Gaius Valerius Flaccus

Gaius Valerius Flaccus (Setinus Balbus) (in English: /ˈflækəs/; died c. AD 90) was a Roman poet who flourished in the "Silver Age" under the emperors Vespasian and Titus and wrote a Latin Argonautica that owes a great deal to Apollonius of Rhodes' more famous epic.

Life

He has been identified on insufficient grounds with a poet friend of Martial (1.61.76), a native of Padua, and in needy circumstances; but as he was a member of the College of Fifteen, who had charge of the Sibylline books (1.5), he must have been well off. The subscription of the Vatican manuscript, which adds the name Setinus Balbus, points to his having been a native of Setia in Latium. The only ancient writer who mentions him is Quintilian (10.1.90), who laments his recent death as a great loss; as Quintilian's work was finished about 90 AD, this gives a limit for the death of Flaccus.[1]

His only surviving work, the Argonautica, dedicated to Vespasian on his setting out for Britain, was written during the siege, or shortly after the capture, of Jerusalem by Titus in 70 AD. As the eruption of Vesuvius in 79 AD is alluded to, its composition must have occupied him a long time. The Argonautica is an epic poem probably intended to be in eight books (though intended totals of ten and twelve books, the latter corresponding to Virgil's Aeneid, an important poetic model, have also been proposed) written in traditional dactylic hexameters, which recounts Jason's quest for the Golden Fleece. The poem's text, as it has survived, is in a very corrupt state; it ends so abruptly with the request of Medea to accompany Jason on his homeward voyage, that it is assumed by most modern scholars[2] that it was never finished. It is a free imitation and in parts a translation of the Argonautica of Apollonius of Rhodes, "to whom he is superior in arrangement, vividness, and description of character" (Loeb Classical Library). The familiar subject had already been treated in Latin verse in the popular version of Varro Atacinus. The object of the work has been described as the glorification of Vespasian's achievements in securing Roman rule in Britain and opening up the ocean to navigation (as the Euxine was opened up by the Argo).[1]

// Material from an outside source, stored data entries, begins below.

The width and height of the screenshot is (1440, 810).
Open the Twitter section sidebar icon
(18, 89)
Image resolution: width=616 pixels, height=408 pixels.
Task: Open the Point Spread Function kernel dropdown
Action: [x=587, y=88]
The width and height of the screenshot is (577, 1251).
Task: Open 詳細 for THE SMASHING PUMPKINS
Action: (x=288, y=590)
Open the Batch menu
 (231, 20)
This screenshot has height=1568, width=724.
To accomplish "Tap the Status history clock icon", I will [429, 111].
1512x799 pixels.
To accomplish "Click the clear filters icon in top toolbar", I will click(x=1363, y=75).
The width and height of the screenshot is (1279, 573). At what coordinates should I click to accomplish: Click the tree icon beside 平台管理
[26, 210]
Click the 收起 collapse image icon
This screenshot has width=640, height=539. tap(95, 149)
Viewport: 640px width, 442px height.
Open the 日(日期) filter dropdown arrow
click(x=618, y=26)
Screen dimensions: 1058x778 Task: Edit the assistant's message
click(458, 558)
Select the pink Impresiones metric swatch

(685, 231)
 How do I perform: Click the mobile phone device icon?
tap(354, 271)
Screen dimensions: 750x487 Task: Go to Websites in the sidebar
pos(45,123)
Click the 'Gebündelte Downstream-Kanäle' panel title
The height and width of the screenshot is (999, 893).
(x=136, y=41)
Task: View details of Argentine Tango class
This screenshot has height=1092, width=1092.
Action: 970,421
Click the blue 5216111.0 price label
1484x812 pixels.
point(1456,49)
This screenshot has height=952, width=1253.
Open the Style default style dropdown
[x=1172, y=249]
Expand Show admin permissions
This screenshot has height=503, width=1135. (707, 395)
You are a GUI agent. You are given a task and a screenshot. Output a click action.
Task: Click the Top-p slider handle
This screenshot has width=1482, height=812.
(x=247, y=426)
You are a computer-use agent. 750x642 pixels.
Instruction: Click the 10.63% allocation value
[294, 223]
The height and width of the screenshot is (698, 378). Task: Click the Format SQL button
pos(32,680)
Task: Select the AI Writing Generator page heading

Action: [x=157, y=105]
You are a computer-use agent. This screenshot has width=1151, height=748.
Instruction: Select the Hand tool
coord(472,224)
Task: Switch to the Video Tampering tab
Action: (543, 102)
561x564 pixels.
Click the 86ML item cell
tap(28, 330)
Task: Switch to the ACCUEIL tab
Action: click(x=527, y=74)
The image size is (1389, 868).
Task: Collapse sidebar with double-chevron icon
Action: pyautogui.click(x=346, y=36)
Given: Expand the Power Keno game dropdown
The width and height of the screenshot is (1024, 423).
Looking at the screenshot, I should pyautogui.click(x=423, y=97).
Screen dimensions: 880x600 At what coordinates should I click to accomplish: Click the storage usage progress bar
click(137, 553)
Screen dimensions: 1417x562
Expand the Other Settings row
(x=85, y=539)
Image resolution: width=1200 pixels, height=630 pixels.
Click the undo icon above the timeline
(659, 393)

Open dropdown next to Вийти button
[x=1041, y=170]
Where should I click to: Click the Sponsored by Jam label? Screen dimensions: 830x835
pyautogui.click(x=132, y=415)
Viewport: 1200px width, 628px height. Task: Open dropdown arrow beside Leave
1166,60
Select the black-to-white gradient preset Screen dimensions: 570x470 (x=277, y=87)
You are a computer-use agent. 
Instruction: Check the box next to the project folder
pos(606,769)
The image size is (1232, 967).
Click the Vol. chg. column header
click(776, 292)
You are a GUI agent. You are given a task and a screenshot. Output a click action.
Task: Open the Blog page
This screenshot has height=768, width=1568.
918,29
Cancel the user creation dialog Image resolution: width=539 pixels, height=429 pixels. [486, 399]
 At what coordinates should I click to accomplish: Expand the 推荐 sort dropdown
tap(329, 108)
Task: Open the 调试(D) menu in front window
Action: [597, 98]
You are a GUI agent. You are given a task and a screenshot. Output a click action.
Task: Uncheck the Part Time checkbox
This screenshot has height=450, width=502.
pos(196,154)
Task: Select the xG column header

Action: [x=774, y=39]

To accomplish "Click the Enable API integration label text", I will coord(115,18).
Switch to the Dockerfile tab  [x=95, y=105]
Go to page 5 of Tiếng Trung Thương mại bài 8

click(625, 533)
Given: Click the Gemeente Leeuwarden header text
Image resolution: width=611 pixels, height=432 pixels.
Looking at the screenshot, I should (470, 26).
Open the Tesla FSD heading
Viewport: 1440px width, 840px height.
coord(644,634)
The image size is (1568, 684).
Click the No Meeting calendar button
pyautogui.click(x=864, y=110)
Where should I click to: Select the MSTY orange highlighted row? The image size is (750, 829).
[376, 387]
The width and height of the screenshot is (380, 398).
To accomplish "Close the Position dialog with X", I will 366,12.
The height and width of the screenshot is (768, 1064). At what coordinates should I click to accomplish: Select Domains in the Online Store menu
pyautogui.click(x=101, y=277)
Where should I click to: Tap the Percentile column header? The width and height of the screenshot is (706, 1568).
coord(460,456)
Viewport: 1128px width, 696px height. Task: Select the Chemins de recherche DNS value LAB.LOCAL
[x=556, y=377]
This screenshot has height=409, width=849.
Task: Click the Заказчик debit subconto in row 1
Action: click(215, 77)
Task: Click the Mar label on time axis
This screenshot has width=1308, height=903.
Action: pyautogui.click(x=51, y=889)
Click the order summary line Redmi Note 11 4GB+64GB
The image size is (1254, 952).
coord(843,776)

In 1911, the compilers of the Encyclopaedia Britannica remarked,

Various estimates have been formed of the genius of Flaccus, and some critics have ranked him above his original, to whom he certainly is superior in liveliness of description and delineation of character. His diction is pure, his style correct, his versification smooth though monotonous. On the other hand, he is wholly without originality, and his poetry, though free from glaring defects, is artificial and elaborately dull. His model in language was Virgil, to whom he is far inferior in taste and lucidity. His tiresome display of learning, rhetorical exaggeration and ornamentations make him difficult to read, which no doubt accounts for his unpopularity in ancient times.[1]

Editions

Older editions
Modern editions

Notes

  1. 1 2 3 Chisholm 1911.
  2. J.H.Mozley, in Loeb Classical Library, A.J. Kleywegt (2005) and others.

References

Further reading

Recent scholarship

Increased interest in the last decades has resulted in a full-length general introduction (Debra Hershkowitz, Valerius Flaccus' Argonautica: Abbreviated Voyages in Silver Latin Epic, Oxford University Press, 1999), two new editions, in 1997 (Liberman) and 2003, a commentary on the whole poem by F. Spaltenstein (Brussels: Latomus, 2002: Books 1-2; 2004: Books 3-5; 2005: Books 6-8) and a fair amount of commentaries on individual books:

The most recent translation of the poem into English is a version in blank verse by Kenyon College Classics Professor Michael Barich (XOXOX Press, 2009).

Flaccus also appears as a recurring character in Caroline Lawrence's Roman Mysteries series of children's novels. In the television adaptations he is played by British actor Ben Lloyd-Hughes.